>>>

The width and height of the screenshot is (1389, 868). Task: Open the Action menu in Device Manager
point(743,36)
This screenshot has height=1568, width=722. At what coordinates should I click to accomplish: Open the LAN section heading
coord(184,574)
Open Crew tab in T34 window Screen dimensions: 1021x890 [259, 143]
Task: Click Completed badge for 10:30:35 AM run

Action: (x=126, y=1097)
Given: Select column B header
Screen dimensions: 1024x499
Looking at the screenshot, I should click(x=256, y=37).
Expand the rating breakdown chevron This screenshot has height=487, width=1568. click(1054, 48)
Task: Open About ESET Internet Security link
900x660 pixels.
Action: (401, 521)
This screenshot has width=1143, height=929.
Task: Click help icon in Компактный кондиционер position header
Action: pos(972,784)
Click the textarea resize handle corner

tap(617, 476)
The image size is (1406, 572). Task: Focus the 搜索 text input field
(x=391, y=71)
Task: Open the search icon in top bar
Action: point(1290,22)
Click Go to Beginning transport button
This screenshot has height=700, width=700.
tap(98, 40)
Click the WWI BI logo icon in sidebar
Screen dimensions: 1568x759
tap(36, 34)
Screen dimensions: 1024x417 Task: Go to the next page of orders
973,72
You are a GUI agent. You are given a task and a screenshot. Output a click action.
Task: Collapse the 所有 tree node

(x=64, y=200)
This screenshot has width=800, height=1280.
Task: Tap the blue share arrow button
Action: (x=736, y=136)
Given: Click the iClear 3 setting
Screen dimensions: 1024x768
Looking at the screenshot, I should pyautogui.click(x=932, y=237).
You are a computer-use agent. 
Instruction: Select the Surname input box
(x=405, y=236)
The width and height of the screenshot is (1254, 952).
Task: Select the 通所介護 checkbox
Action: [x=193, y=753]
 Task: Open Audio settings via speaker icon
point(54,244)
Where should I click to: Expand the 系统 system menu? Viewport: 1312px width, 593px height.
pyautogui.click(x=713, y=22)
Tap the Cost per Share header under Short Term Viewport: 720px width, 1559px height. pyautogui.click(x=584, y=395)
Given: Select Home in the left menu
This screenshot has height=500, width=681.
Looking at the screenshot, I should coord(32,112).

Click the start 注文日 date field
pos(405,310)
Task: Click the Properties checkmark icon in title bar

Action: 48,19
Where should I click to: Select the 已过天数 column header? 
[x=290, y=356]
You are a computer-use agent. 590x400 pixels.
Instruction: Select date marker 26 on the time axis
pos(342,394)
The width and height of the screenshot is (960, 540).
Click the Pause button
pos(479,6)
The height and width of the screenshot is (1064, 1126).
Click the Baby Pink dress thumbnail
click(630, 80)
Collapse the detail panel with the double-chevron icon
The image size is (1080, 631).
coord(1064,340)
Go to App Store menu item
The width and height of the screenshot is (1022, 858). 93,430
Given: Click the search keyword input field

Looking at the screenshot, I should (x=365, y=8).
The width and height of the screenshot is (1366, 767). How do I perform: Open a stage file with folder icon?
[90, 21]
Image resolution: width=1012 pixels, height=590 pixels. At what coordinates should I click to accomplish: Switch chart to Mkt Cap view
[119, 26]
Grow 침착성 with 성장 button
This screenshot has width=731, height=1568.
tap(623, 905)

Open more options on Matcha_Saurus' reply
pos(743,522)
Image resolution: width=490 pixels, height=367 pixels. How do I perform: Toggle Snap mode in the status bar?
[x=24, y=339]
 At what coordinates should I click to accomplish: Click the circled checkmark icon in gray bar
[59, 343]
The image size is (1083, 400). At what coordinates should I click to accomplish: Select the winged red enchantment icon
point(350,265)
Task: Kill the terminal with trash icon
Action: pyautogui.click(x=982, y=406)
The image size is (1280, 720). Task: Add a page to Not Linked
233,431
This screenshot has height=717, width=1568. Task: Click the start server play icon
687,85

<<<

#### [PROBLEM STATEMENT]
Your answer must be every line from the listing above that holds the string "computer".

#### [FINISHED TASK]
You are a computer-use agent. 
You are a computer-use agent. 590x400 pixels.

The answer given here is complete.